Upon first glance, D.N. Age might remind one of Facebook and other various online browser or mobile type games.
This is not necessarily a bad thing, although players who do not like playing those may avoid this; similarities are found everywhere in the first few minutes of playing. For instance, certain actions that take a certain amount of real time to complete; the guided "press here" tutorial; daily rewards; and a general menu of options, places to go, and player information laid on top of a static view of the town. There is no exploration of the town as one might find in, for instance, a Final Fantasy title, or even one where catching monsters is the main premise, such as in Pokemon (most of them at least) or Siralim. These aspects do, however, make for seemingly decreased depth of the game overall, but the DNA merging feature helps compensate for this.
The combat system is pretty laid back, and skippable—so the battle is automatically completed, as opposed to having to wait. The monsters attack independently; this takes away having to continuously click an "attack" button and allows one to speed through an expedition. I think this enables one to accomplish something if one only has a few minutes to play, as opposed to a title where one should spend at least a half-hour to make it worth playing. Monsters in one's party are not leveled up in the traditional sense by battling; once one obtains more powerful monsters, the earlier ones quickly begin to seem weak as one progresses. They can be released for a nominal amount of gold, but seem useless otherwise; a method of evolving or upgrading these monsters would help keep them relevant in the later parts of the adventure. The assistant does level up, but the only unlocks that are granted by this are additional ways to customize her appearance; I have not noticed any in-battle bonuses resulting from a higher level assistant.

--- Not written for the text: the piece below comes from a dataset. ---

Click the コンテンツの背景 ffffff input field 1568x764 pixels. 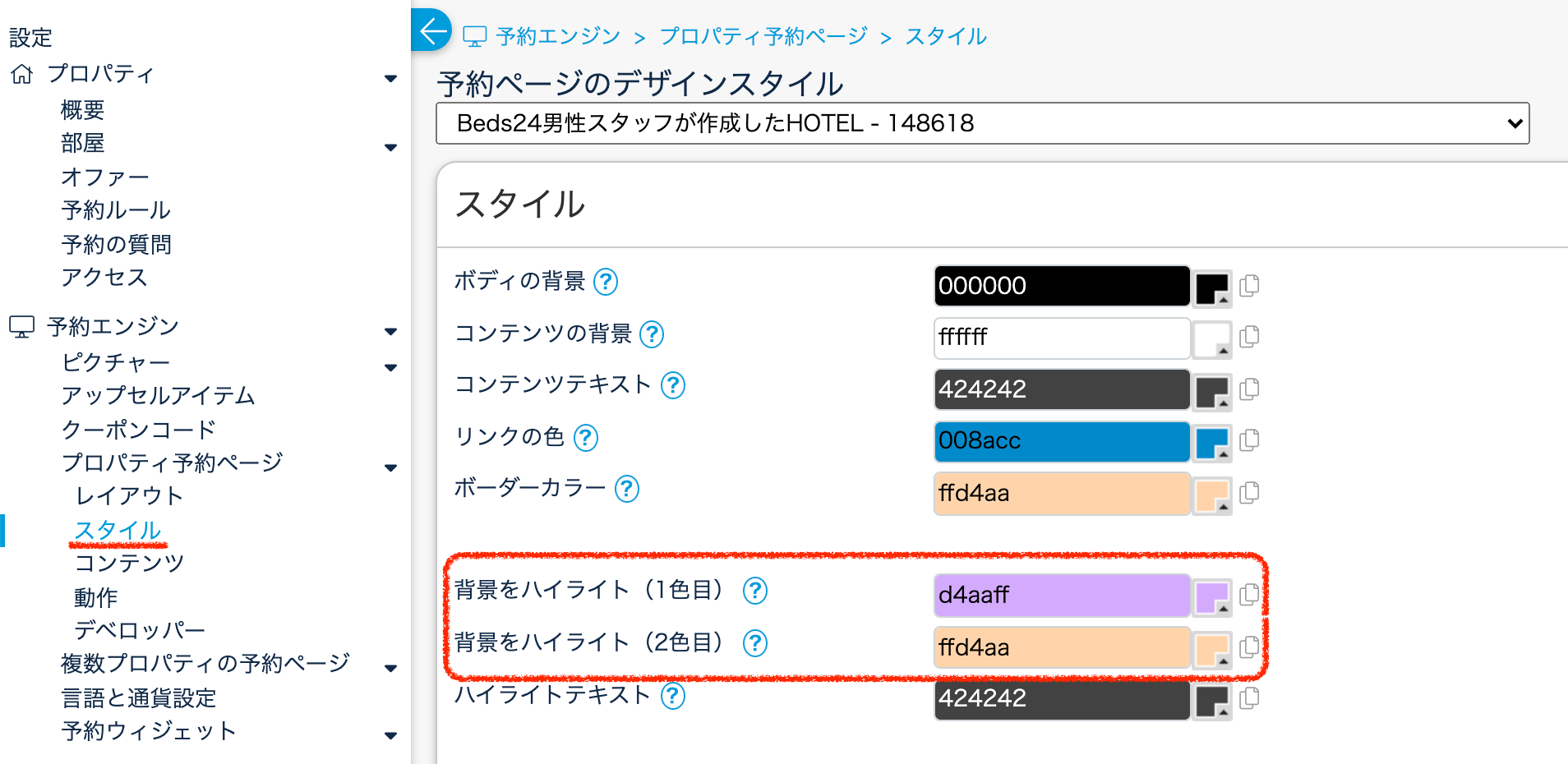[x=1061, y=338]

Instead of being able to level up one's party, the player obtains monsters and then merges them; the outcome is dependent upon the genes of each monster. Analyzing the details of this system is not simple, as it is dependent upon genetics and relevant terminology—one simply should play this for a more hands-on experience with this merge feature. One or more traits with a particular combination of genotypes grants a bonus, while the others do not. This is a neat feature, however, in at least the first few monsters one discovers, there are only a few traits. Once the player obtains an upgraded monster from this process, it does not seem as if the player can earn a monster of that particular type that is yet more potent. Nor does there appear to be an implementation of varying stats between monsters of the same type and traits, such as by implementation of random mutations. This feature would have provided more incentive to merge monsters continually, trying to get the ideal one; but, motivation declines once one has produced the seemingly most powerful monster of that particular type, and have created enough monsters with the most desired traits. It does seem, however, that later monsters have more traits, so attempting to produce the ideal monster of that type would require multiple breedings.

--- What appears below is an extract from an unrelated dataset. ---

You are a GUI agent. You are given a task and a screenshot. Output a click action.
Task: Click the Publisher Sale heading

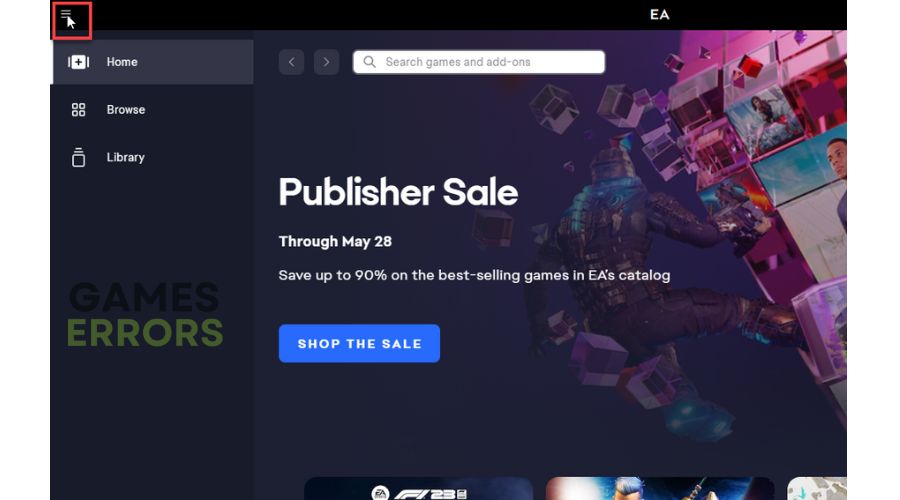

There is also an element of luck when it comes to progressing in the game.
As one needs monsters to merge and build one's party to be stronger, one thereby needs to obtain monsters to begin with—this is a chance drop, and even then it is not a guarantee that one will get a monster with desired traits. The DNA feature does not, at first glance, seem too intricate, but attempting to do a short exposition on the feature is not the easiest task; nor does it do the feature justice—one has to play D.N. Age. This DNA feature is perhaps the most involved aspect of the game and helps ensure success and progression if one spends an adequate amount of time exploring and mastering it. Nor is this exactly a feature for someone looking for a casual experience; rather, merging properly requires a little bit of planning to obtain the desired results. It is rather neat and innovative; other RPGs may boast similar features, but none (at least from what I have experienced) have a DNA-based aspect to the game.

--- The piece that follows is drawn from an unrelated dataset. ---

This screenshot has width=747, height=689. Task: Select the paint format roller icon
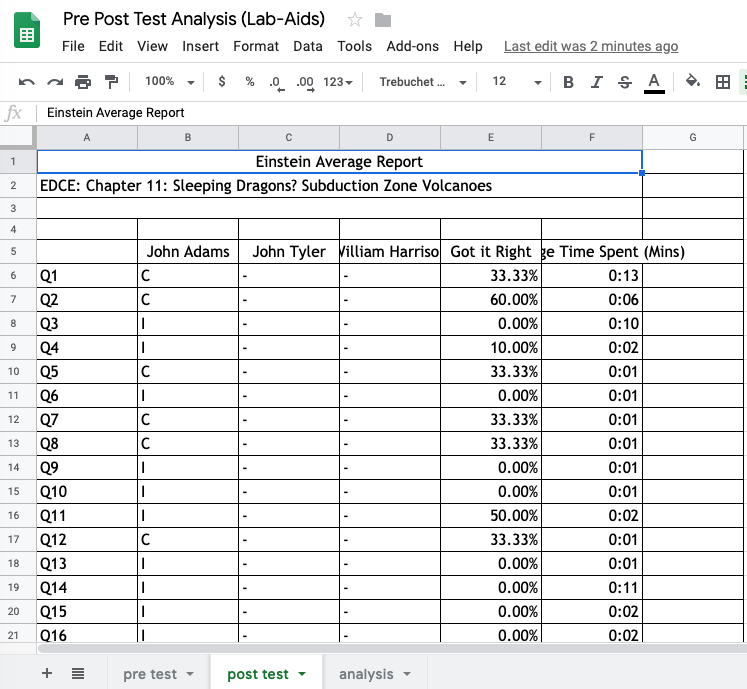click(111, 82)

So far, there are only 25 monsters, which is a fair number, considering that each monster has its a set of traits to add variation; it would be neat to be able to combine monsters of different species—unlocking new species, allowing the player to explore one's creative side. The music is good, although since playing D. N. Age is a relaxed experience, one might expect a tranquil soundtrack, particularly while in the town. Overall, gameplay is smooth: there are virtually no load times or lag.
D.N. Age is a tough one to recommend, but for an RPG fan who is looking for a casual experience or is interested in the DNA merging feature which is the cornerstone of this title, check this one out. One may be underwhelmed by the inability to explore and the similarities between this and browser or mobile "freemium" titles, which hopefully the DNA merging will help make up for.